Pourquoi dois-je aller travailler ? Pour quelle raison faut-il se lever le matin ? Quel est le sens de mon action ?
Gagner sa vie ? Payer un crédit ? Préparer sa retraite ? C’est un peu court !
Mais surtout, ce n’est pas véritablement motivant

J’assistais il y a peu de temps au discours de bienvenue qu’adressait le président d’un groupe important de BTP à ses cadres nouvellement embauchés. Derrière son pupitre, le président prit la parole et tous les regards étaient rivés sur lui : leur commandant en chef s’adressait à eux pour la première fois. Allait-il leur communiquer sa motivation, comme on transmet un flambeau ?

Il n’en fut rien…
L’auditoire reçut une succession de chiffres, de performances financières et objectifs exprimés sous forme de ratios et appuyés d’histogrammes et de camemberts en trois dimensions : actif net réévalué, price earning ratio, EBITDA, résultat courant avant impôts, productivité moyenne par collaborateur, chiffre d’affaires par métier, résultat d’exploitation… Le parfait discours de technocrate sponsorisé par Lexomil. J’observais les mines déconfites des nouveaux embauchés, et je pouvais les entendre penser : « Je fais trois ans dans cette entreprise, j’acquiers une expérience et au revoir ! »
Qui peut avoir envie de s’investir dans une entreprise pour contribuer à améliorer un price earning ratio ou la rentabilité des capitaux investis par les actionnaires ?
Bien sûr la finalité de l’entreprise est de gagner de l’argent. Les cadres ne l’ignorent pas.

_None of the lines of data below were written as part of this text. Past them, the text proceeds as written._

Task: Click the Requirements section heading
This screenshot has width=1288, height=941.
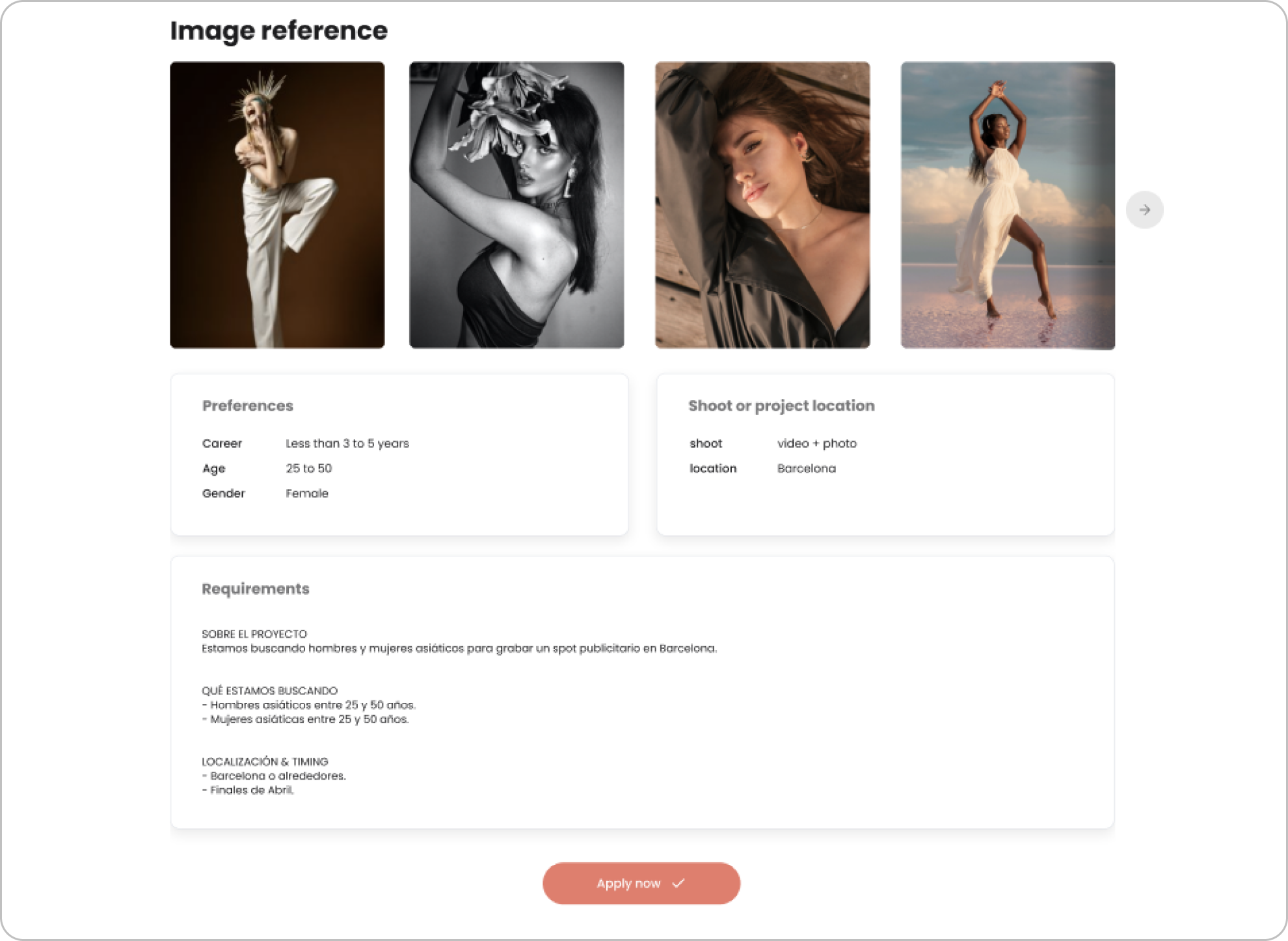Action: pyautogui.click(x=256, y=588)
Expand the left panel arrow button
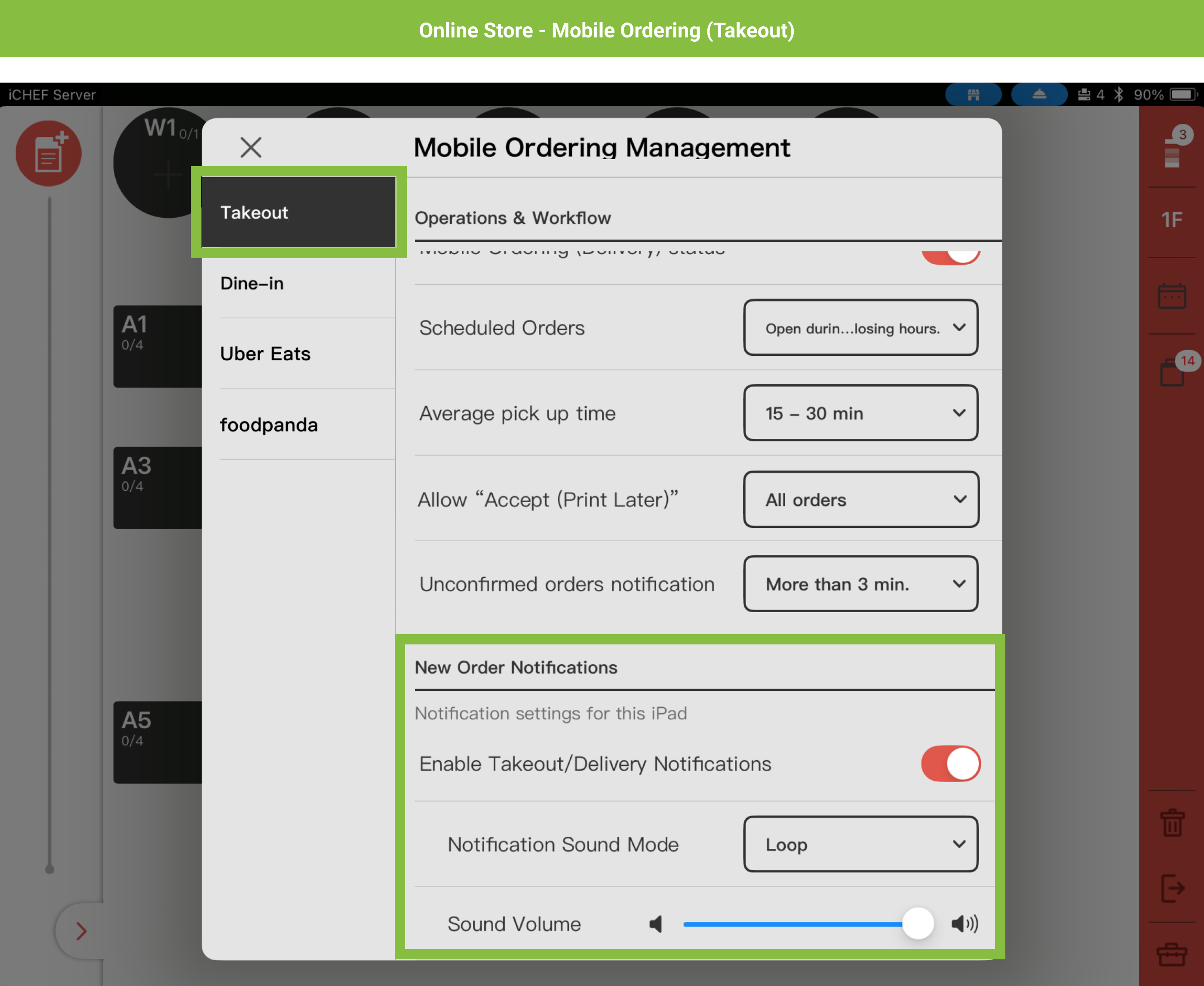The image size is (1204, 986). tap(81, 931)
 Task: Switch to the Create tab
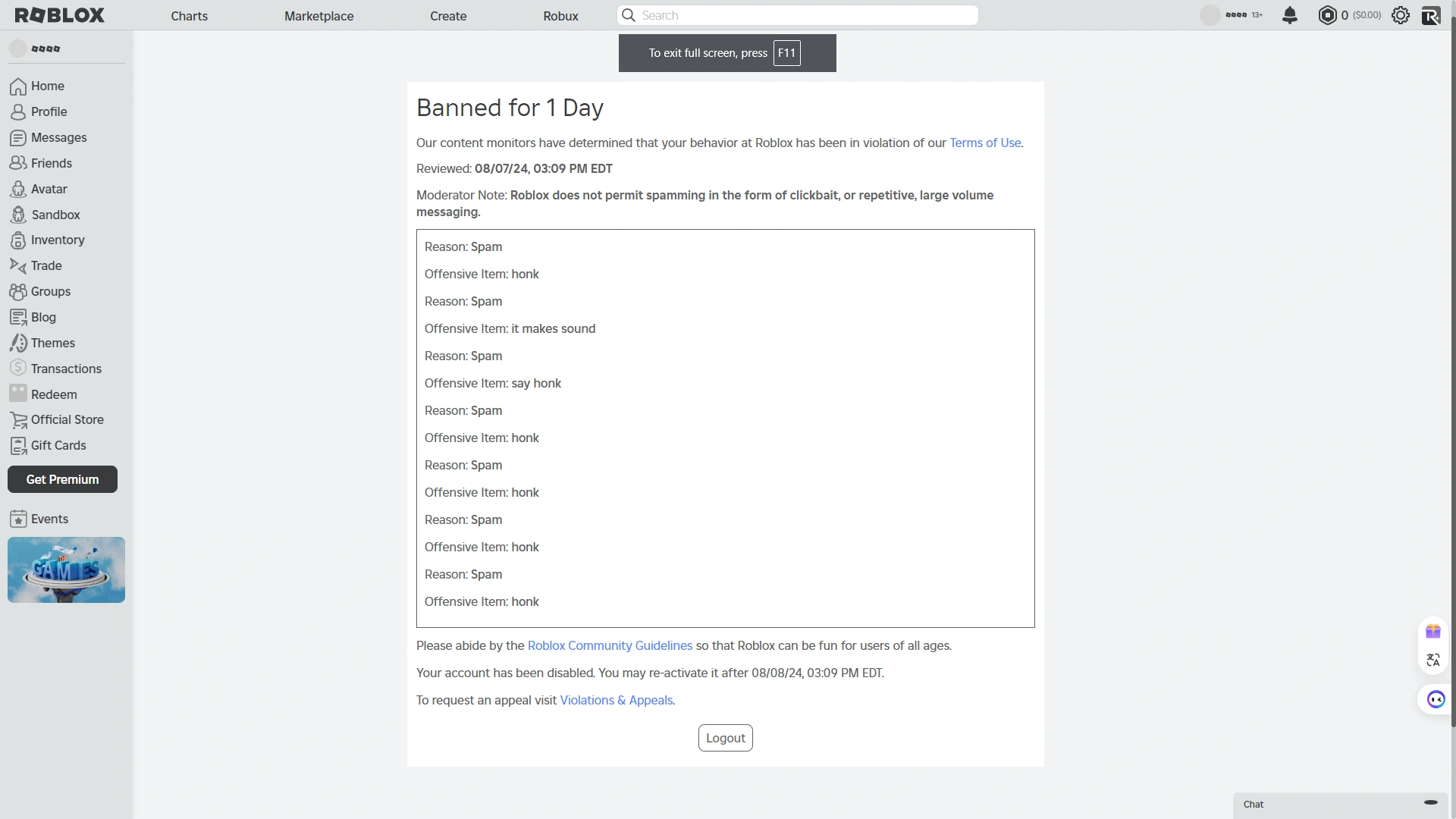click(448, 15)
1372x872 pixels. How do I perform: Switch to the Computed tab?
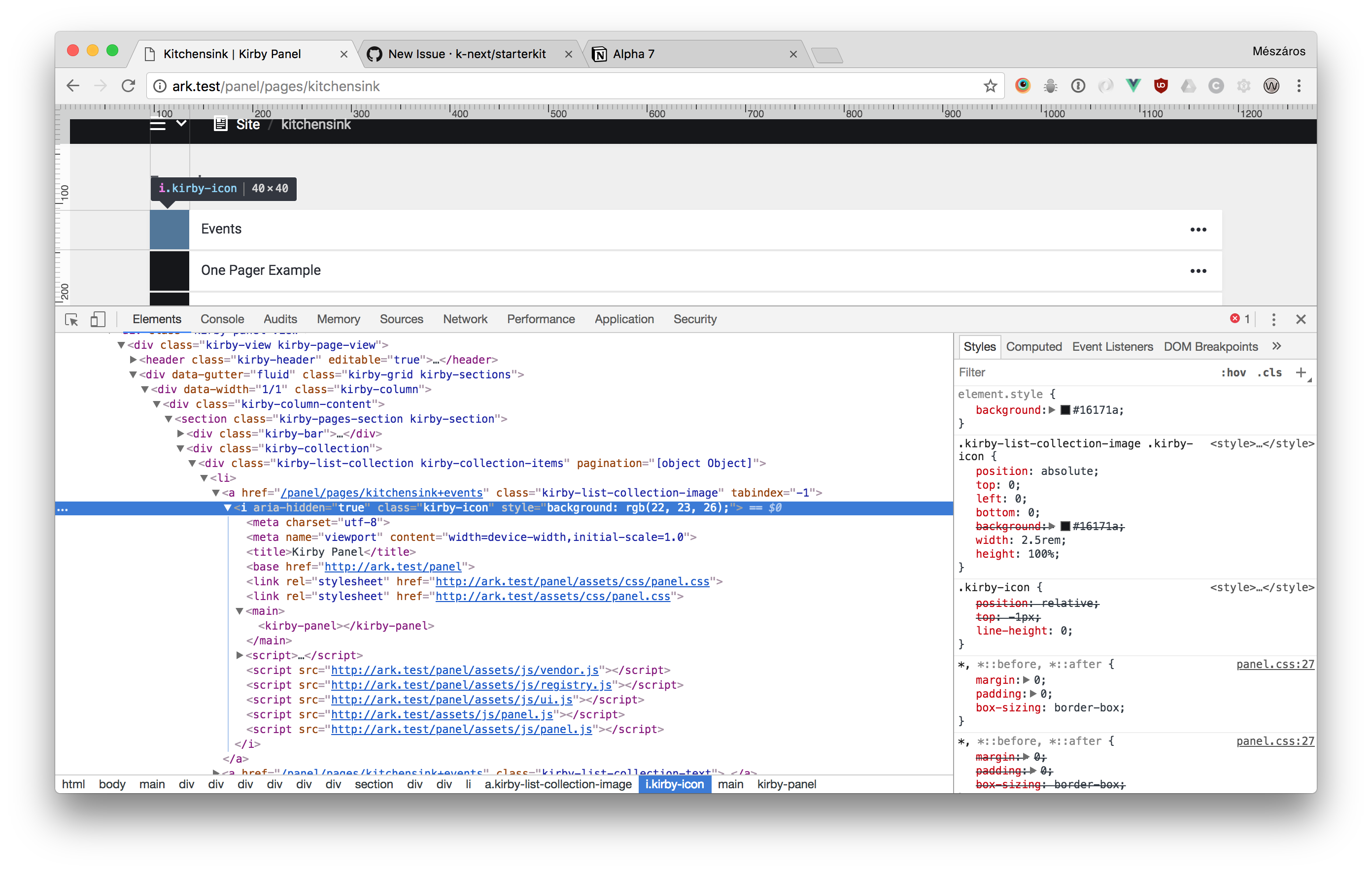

Mais un discours de bienvenue devrait pouvoir laisser passer un minimum d’émotion ou de chaleur humaine.

Lisez, relisez le discours de J-F. Kennedy « A man on the moon ». Cà donne envie de travailler pour la Nasa ou des sous-traitants. A tout le moins, çà rend fier d’être américain.
Lisez, relisez le discours de Martin Luther King « I have a dream ». Cà donne envie de s’engager contre les discriminations.
Lisez, relisez le discours de Steve Jobs aux étudiants de Stanford… Cà donne envie d’adresser son CV à Apple.
(Ces 3 discours sont en annexe de l’ouvrage cité en fin d’article).

(…)
Dans la sphère de l’entreprise, il revient au manager de préciser de quelle façon le projet de l’entreprise permettra à chacun de satisfaire ses besoins et de rappeler quelle est la contribution de chacun à la réussite de l’entreprise. Démagogique ? Certainement pas, à condition d’y croire soi-même.
(…)
Un autre exemple. Le métier de vendeur n’a pas bonne presse. Lorsqu’en début d’année, je demande à mes étudiants d’école de commerce combien souhaitent s’engager dans la fonction commerciale, j’obtiens invariablement moins de 5 % de candidats. Quelle image en ont-ils ? Ils voient le vendeur solitaire, pris en tenaille entre un client jamais content et toujours plus exigeant, et sa direction qui lui impose une pression continue. Rares sont ceux qui le perçoivent comme le fantassin, l’évangélisateur ou l’artisan du succès de l’entreprise, sans lequel aucune victoire n’est possible. Nul ne perçoit réellement le rôle déterminant du vendeur. Et pourtant Abraham Lincoln disait : « Celui qui a une bonne idée et ne sait pas la vendre n’est pas plus avancé que celui qui n’en a pas. » Le meilleur produit ne vaut rien s’il n’est pas porté par un bon marketing et de bons vendeurs. D’ailleurs, s’il suffisait de concevoir les meilleurs produits pour qu’ils soient vendus, l’avion rafale équiperait toutes les armées du monde et la ville de Paris aurait accueilli les JO de 2012. Mais Tony Blair était meilleur vendeur que Jacques Chirac. Lorsqu’on rappelle ces évidences et le sens premier de la fonction commerciale, la motivation se révèle et des vocations naissent. En fin d’année, les étudiants sont quatre fois plus nombreux à vouloir tenter l’aventure.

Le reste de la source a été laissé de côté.